6. The inamdar in those cases appealed to the District Court, and the defendants appealed in suit No. 255. The District Judge found that a permanent tenancy had been established by local custom in all the cases with the result that all the suits were dismissed, that is to say, the four suits in which there was an appeal. In two cases where the Subordinate Judge passed a decree in favour of the inamdar there was no appeal to the District Court.
7. Suit No. 255 is the subject of second appeal No. 812 and deals with lands in Honnihal. Suit No. 256 is the subject of Second Appeal No. 856 and also relates to Honnihal lands. Suit No. 260 is the subject of Second Appeal No. 847, the lands being in Chavadapur. Suit No. 261 is the subject of Second Appeal No. 848, the lands being in Mudavinkop.

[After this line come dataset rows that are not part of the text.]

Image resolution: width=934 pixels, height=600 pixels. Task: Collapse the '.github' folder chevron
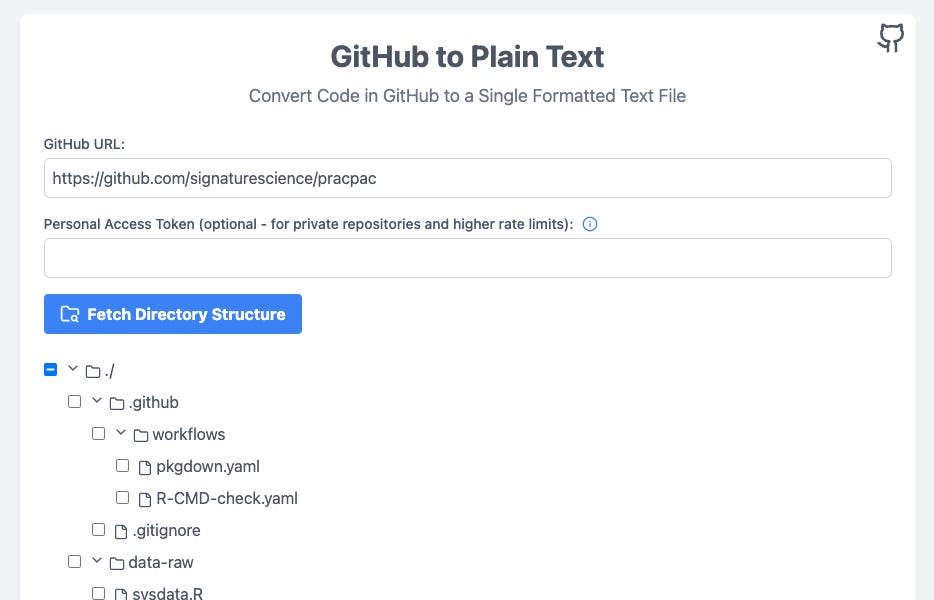[x=96, y=401]
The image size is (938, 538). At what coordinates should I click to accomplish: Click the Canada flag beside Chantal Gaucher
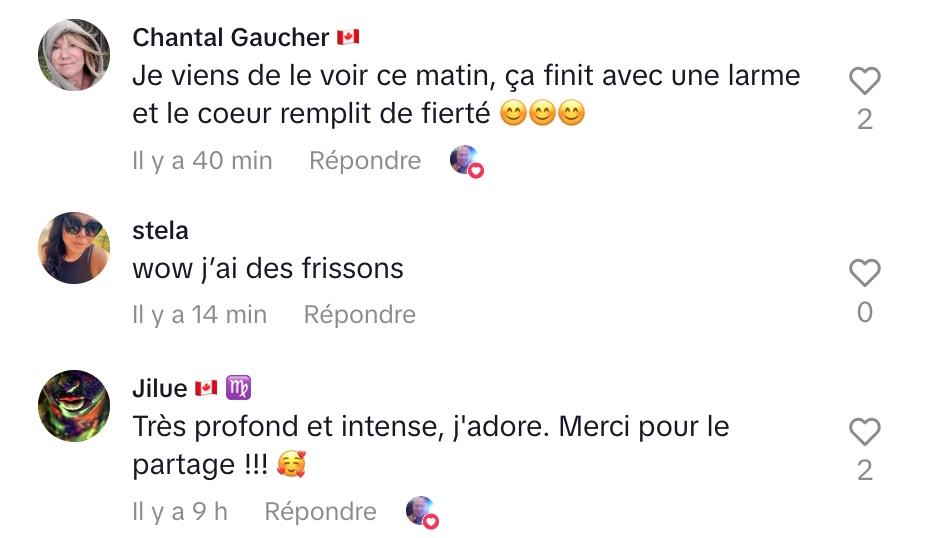(x=348, y=38)
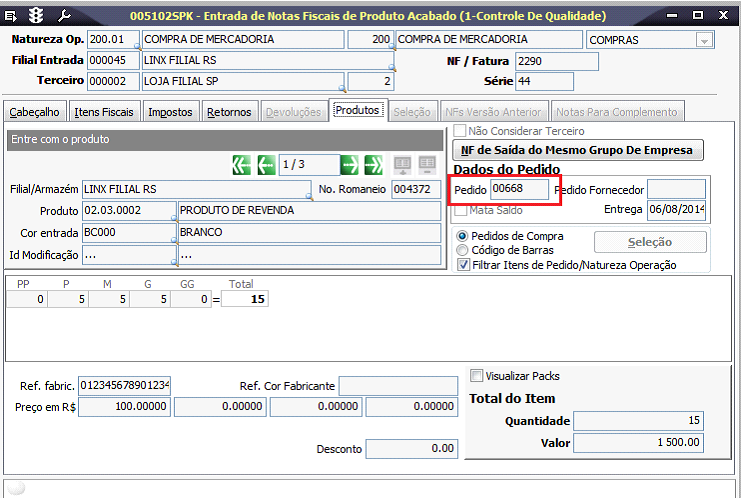This screenshot has width=743, height=500.
Task: Switch to the Itens Fiscais tab
Action: pyautogui.click(x=106, y=112)
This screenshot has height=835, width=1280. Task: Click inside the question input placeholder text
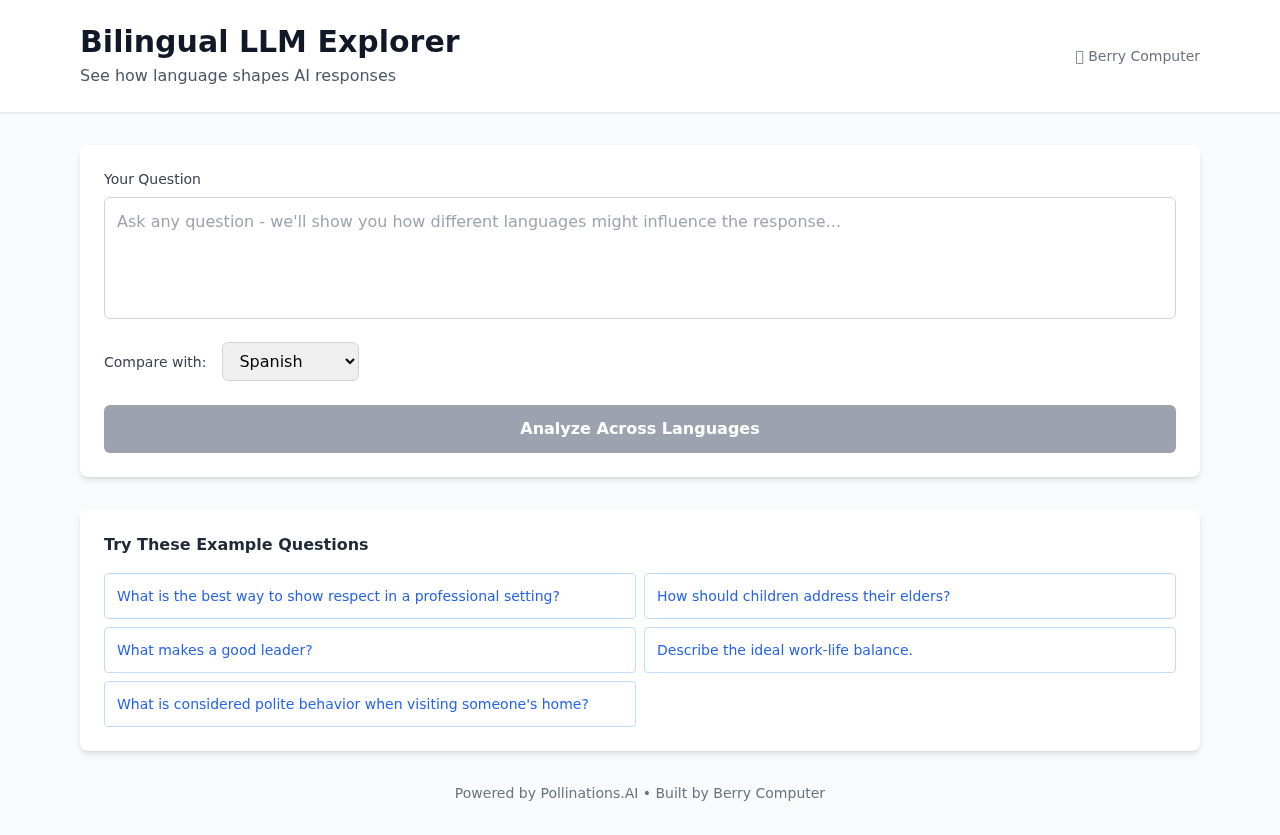(x=478, y=220)
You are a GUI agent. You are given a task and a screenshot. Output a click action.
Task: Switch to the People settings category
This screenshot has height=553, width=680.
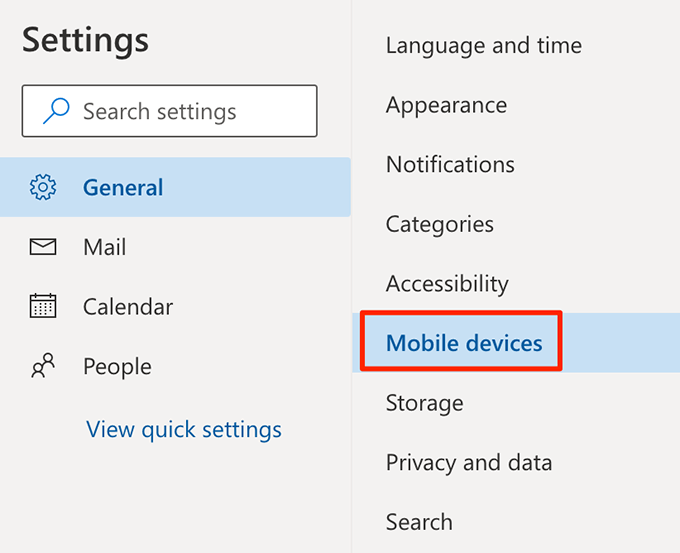(117, 367)
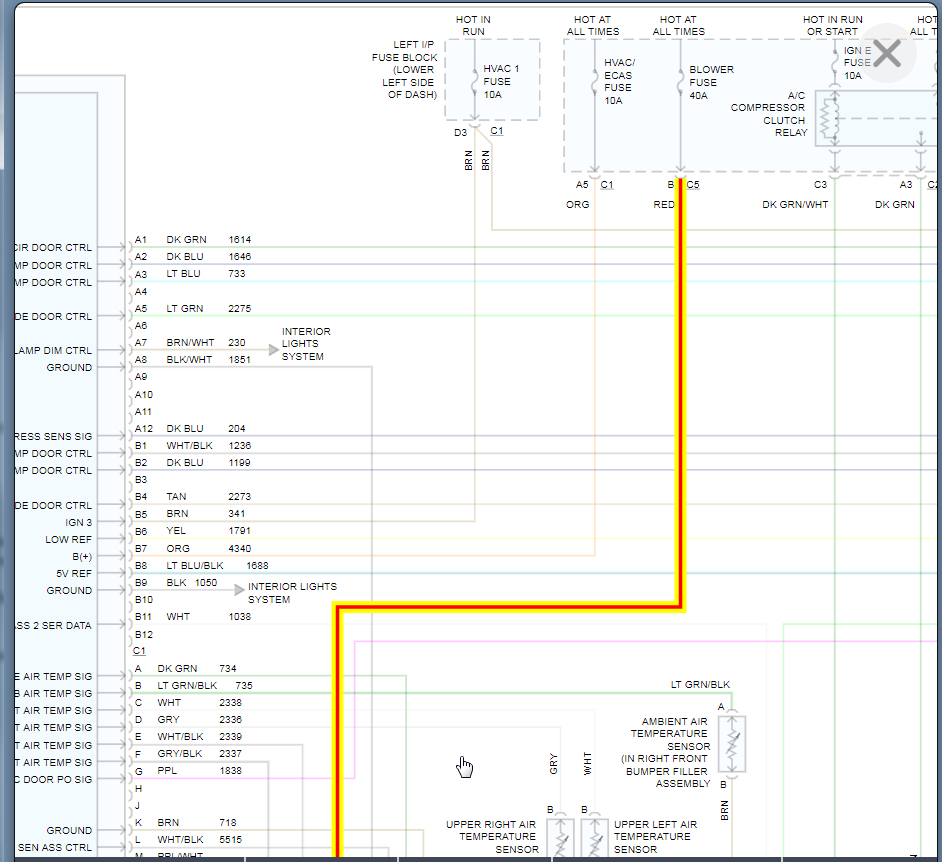Select the ambient air temperature sensor resistor symbol
Image resolution: width=942 pixels, height=862 pixels.
click(x=732, y=744)
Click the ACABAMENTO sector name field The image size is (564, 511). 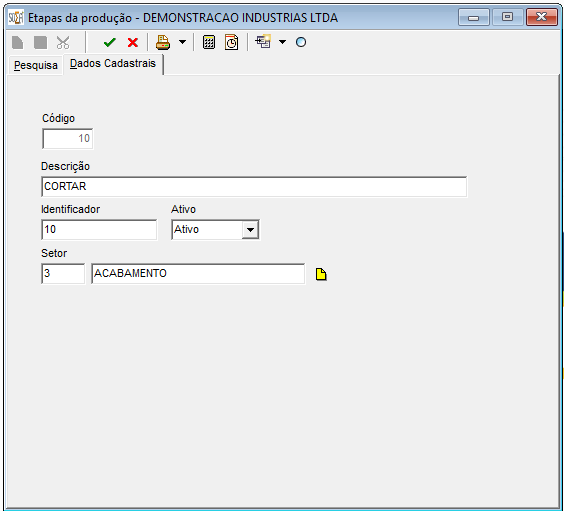coord(198,274)
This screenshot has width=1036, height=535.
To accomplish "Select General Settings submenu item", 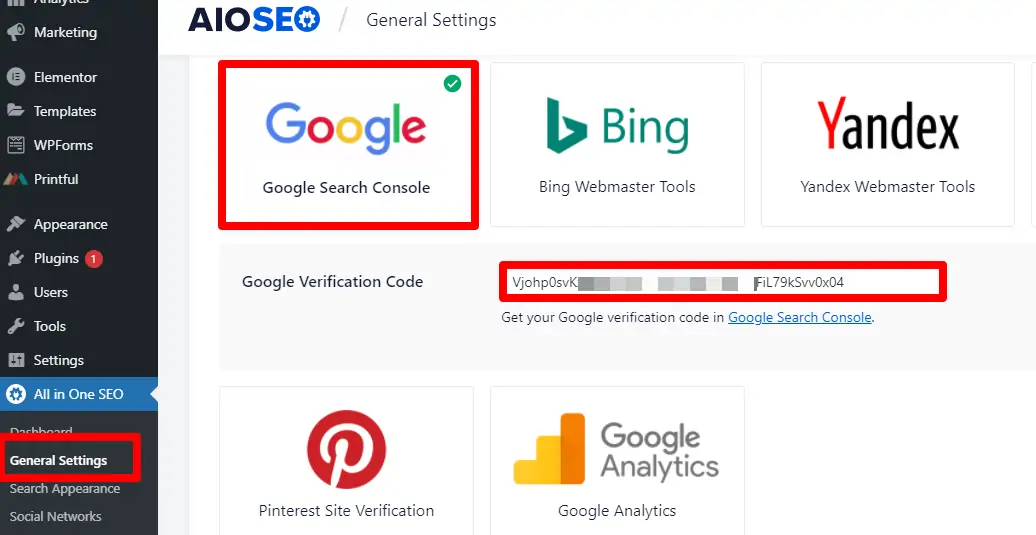I will 58,461.
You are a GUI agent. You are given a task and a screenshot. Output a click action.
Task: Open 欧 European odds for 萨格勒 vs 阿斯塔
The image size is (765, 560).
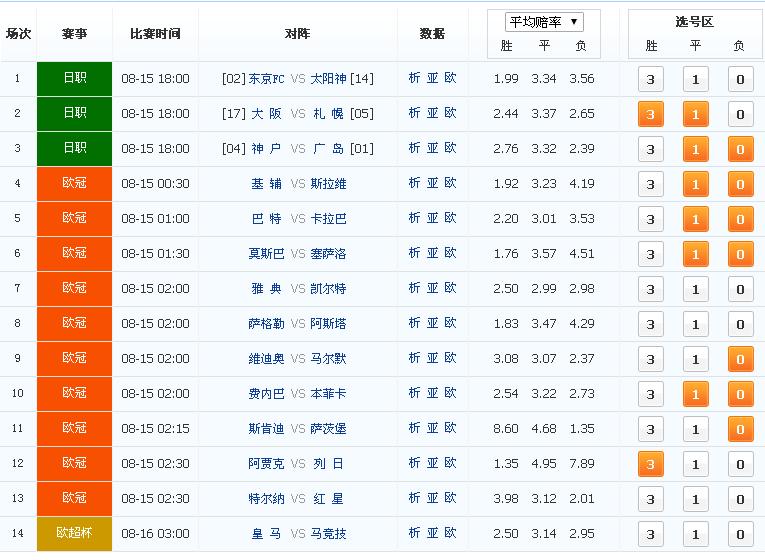[x=451, y=324]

8. In. our opinion there is nothing in the trial Judge's point based on Section 83 of the Bombay Land Revenue Code, and it is in fact conceded that the claim to permanent tenancy may be based on local custom if it be properly proved : see Babaji and Nanaji v. Narayan I.L.R. (1879) Bom. 340 and Subramanya Chettiyar v. Subramanya Mudaliyar : (1929)31BOMLR830 . a Privy Council case. The principal questions in the appeal are (1) whether the facts proved justify a legal inference that the defendants are permanent tenants by local custom, and (2) whether the fact thai the lands are watan lands is a legal bar to the claim of permanent tenancy.
9. If the point had not been taken, I should not have thought that it could be even arguable that the questions arising in these cases are pure questions of fact, which cannot be made the subject of second appeal. But the point was taken by the learned advocate for the respondents although not as a preliminary objection. We think that there is no substance in this point. The question is what is the proper legal inference to be drawn from the proved facts of the case. That has been held to be a point of law by the Privy Council in Wali Mohammad v. Mohammad Baksh (1929) 32 Bom. L.R. 380 It has also been held in Sursingji v. Manila : (1930)32BOMLR1679 that custom is a mixed question of law and fact.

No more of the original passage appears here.